George W. Bush falsified evidence for the Iraq War.  Bill Clinton lied about having oral sex in the Oval Office.  Ronald Reagan illegally sold weapons to Iran.  Richard Nixon ordered break-ins and the bugging of his opponents’ offices. 

Certainly other presidents back as far as Thomas Jefferson have been touched by scandal.  But, Watergate was different because it marked the first time a president was not only participating, but directing a crime.  And, the crime itself wasn’t political favoritism or siphoning money, but the decidedly grimier category of burglary and wiretapping.

Stripping all the politics away however, the most damning thing about Watergate — the aspect that caused the public to react with shock and disbelief — wasn’t the crime itself or even the cover-up.  It was the irrational motivation of fear.  When you boil it down, Watergate was really about one man’s unimaginable personal insecurity.  Everything else was just a consequence.

Similarly, the Frost/Nixon interviews are important not so much because David Frost sort-of succeeded in getting Richard Nixon to sort-of admit he sort-of had something to do with Watergate, sort-of.  No, Frost’s real achievement was getting Nixon to reveal his true nature.  He was not a political giant.  He was a essentially a frightened little boy.

At the time, the interview was a coup for Frost.  He was perviously regarded as no more a serious “journalist” than Barbara Walters or Regis Philbin, specializing in cocktail chatter and softball questions.  The playwright of Frost/Nixon suggests it as exactly this fluffy reputation that led Nixon to agree to the interview in the first place, and which allowed him to be “ambushed” by letting his guard down.

Unfortunately, the legacy of the Frost/Nixon interviews is that politicians are now pretty uniformly presumed guilty of something.  (You can blame Nixon for that.) And, journalists are now honor-bound to get the dirt on their subjects, no matter what the cost.  (You can blame Frost here.)  More than anything, Frost/Nixon is about this shift in the dynamic between intervewer and interviewee, between the president and the press.

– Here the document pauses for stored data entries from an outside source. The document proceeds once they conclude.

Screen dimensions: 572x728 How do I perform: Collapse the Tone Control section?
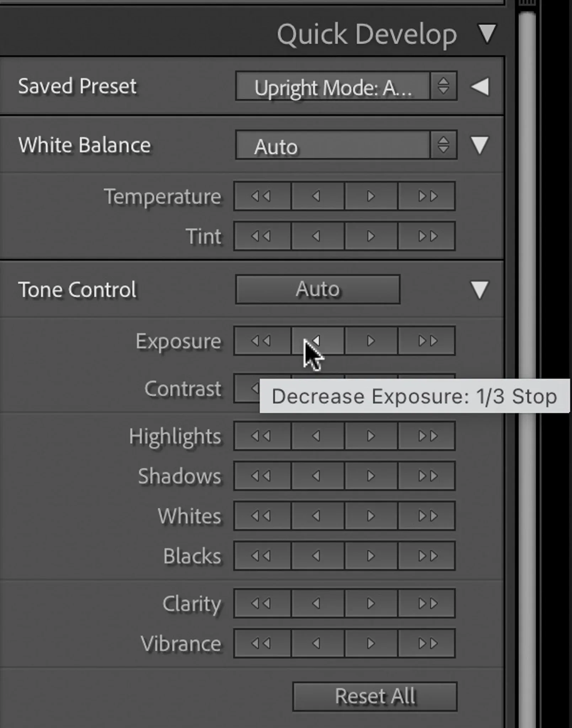coord(480,289)
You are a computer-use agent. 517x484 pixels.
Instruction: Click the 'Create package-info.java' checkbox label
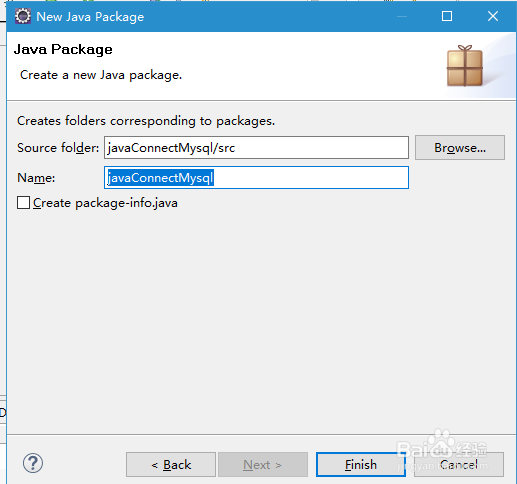coord(105,203)
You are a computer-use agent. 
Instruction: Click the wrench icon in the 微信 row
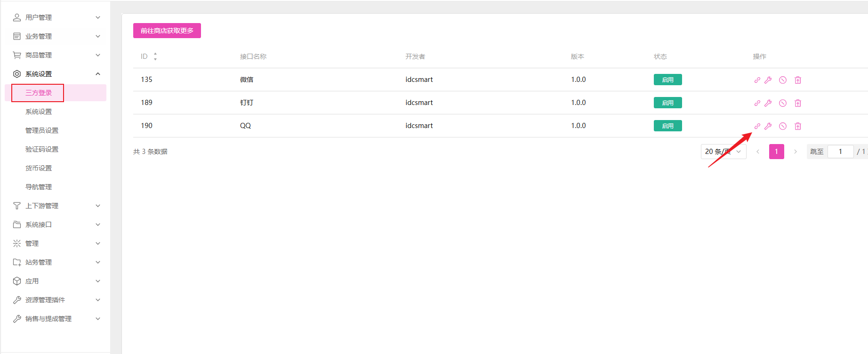coord(768,80)
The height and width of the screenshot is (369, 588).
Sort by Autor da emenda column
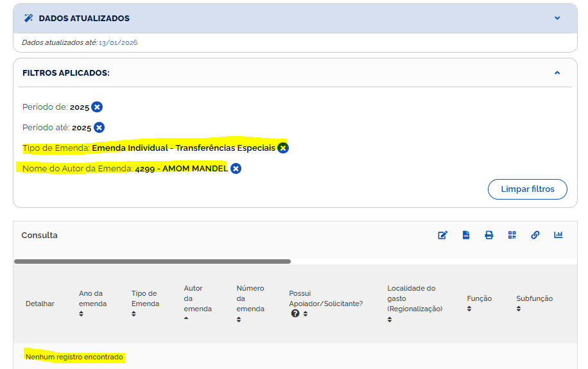pos(186,319)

The play is simple; the writing clear and efficient.  One blank set, two chairs, a bank of video monitors.  That’s it.  But with a play as heavy as this (and with two absolutely pitch-perfect actors in the leads) that’s all you really need.


January 18, 2007


Every year on Broadway, there seems to be a show that gets the annointed title of “next big thing”.  This is nothing new.  Oklahoma! was probably the first, back in 1943.  Wicked is the latest.  “Next big things” have a lot of anticipation to live up to.  Sometimes they succeed, sometimes they don’t.  I walked away from Wicked feeling a little let down.

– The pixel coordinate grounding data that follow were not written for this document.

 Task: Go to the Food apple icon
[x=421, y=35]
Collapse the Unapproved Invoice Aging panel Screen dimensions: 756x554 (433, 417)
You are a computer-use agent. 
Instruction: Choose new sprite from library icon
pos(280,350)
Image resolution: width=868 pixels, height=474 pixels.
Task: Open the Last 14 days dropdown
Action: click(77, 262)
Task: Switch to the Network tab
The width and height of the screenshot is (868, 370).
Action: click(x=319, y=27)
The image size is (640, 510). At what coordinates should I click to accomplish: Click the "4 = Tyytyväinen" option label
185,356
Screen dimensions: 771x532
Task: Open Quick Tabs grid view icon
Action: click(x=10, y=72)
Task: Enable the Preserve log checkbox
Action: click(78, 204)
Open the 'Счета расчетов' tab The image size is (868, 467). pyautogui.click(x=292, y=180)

As most folks know, this is the story of how the Wicked Witch of the West got her start — a sort of prequel to The Wizard of Oz — based on the novel by Gregory Maguire.  The music and lyrics for the stage show were written by Stephen Schwartz, who’s still best known for Godspell and Pippin, from back in 1972.  Okay, I’ll say it: 30-plus years is quite a career break (granted, he did some intermediary work, including a few movies for Disney).

Overall, I liked the show, but I felt it was a tad over-produced.  Yes, it was a beautiful looking show, but “More! Bigger! Flashier!” seemed to be the overarching style.  The numbers ranged from bombastic opera pieces to forgettable teen-angsty pop tunes that will no doubt be covered on the next Raven-Symone album. 

On the one hand, it felt like a clear case of style over substance, with the flashy sets, costumes and special effects over-compensating for an otherwise dull show.  On the other hand, there was a lot of substance.  In fact, the plot is surprisingly heavy and complex.  But, I kept scratching my head wondering why we should care about any of this.  I mean, take away the Wizard of Oz connection, the Emerald City, the Munchkins, and you have… well, a two-hour episode of My So-Called Life (which isn’t surprising since the book for the musical was written by the creator of that TV show, Winnie Holzman).

What I saw on stage was a spashy, beautifully produced show, elaborate staging, and some brilliant acting and singing from the entire cast, especially Idina Menzel, who originated the lead role on Broadway.  But, the songs and book didn’t seem to match the rest of the talent in the production.